[Collected data]
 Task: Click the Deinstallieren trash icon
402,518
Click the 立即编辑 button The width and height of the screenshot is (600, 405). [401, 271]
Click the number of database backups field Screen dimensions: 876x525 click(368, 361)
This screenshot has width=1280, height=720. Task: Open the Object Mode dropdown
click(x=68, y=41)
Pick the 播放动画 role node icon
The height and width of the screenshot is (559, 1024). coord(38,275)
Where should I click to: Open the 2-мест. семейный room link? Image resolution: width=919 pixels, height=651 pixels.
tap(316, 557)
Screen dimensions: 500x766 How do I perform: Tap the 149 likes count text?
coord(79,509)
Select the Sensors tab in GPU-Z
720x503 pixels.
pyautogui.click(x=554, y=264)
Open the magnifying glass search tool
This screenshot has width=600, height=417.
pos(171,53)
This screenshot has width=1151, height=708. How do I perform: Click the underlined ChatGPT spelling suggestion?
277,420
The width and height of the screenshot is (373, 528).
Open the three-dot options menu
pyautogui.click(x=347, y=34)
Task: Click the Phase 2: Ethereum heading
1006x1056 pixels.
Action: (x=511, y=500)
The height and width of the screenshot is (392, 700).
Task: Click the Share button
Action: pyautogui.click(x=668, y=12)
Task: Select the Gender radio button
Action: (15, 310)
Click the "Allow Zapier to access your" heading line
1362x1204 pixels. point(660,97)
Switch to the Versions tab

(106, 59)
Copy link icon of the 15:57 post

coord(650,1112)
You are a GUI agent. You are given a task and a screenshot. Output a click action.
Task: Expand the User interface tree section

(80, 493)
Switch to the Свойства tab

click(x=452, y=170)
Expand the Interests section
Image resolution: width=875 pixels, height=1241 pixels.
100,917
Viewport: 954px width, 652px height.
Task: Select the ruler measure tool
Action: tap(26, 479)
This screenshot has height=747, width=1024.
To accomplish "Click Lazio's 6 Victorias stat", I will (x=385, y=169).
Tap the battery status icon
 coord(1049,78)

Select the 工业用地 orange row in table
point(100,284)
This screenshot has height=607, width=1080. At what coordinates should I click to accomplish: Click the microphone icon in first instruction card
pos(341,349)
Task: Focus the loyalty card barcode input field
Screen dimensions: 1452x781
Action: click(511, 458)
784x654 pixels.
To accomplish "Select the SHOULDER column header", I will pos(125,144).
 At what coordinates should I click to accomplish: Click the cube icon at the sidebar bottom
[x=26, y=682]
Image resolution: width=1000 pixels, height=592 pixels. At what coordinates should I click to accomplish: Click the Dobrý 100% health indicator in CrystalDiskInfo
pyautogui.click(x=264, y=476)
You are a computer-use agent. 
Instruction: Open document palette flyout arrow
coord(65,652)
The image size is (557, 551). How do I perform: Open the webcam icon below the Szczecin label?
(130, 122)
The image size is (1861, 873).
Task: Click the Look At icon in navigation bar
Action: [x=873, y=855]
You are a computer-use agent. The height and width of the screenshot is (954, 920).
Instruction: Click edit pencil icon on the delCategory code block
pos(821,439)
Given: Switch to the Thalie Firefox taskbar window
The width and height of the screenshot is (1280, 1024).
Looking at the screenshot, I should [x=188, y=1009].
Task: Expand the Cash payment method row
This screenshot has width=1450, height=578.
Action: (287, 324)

**Work required:**
Find the word "field" in the data and show each line that holds it.

**Result for this task:**
Click the number of database backups field Screen dimensions: 876x525 click(368, 361)
Task: Focus the loyalty card barcode input field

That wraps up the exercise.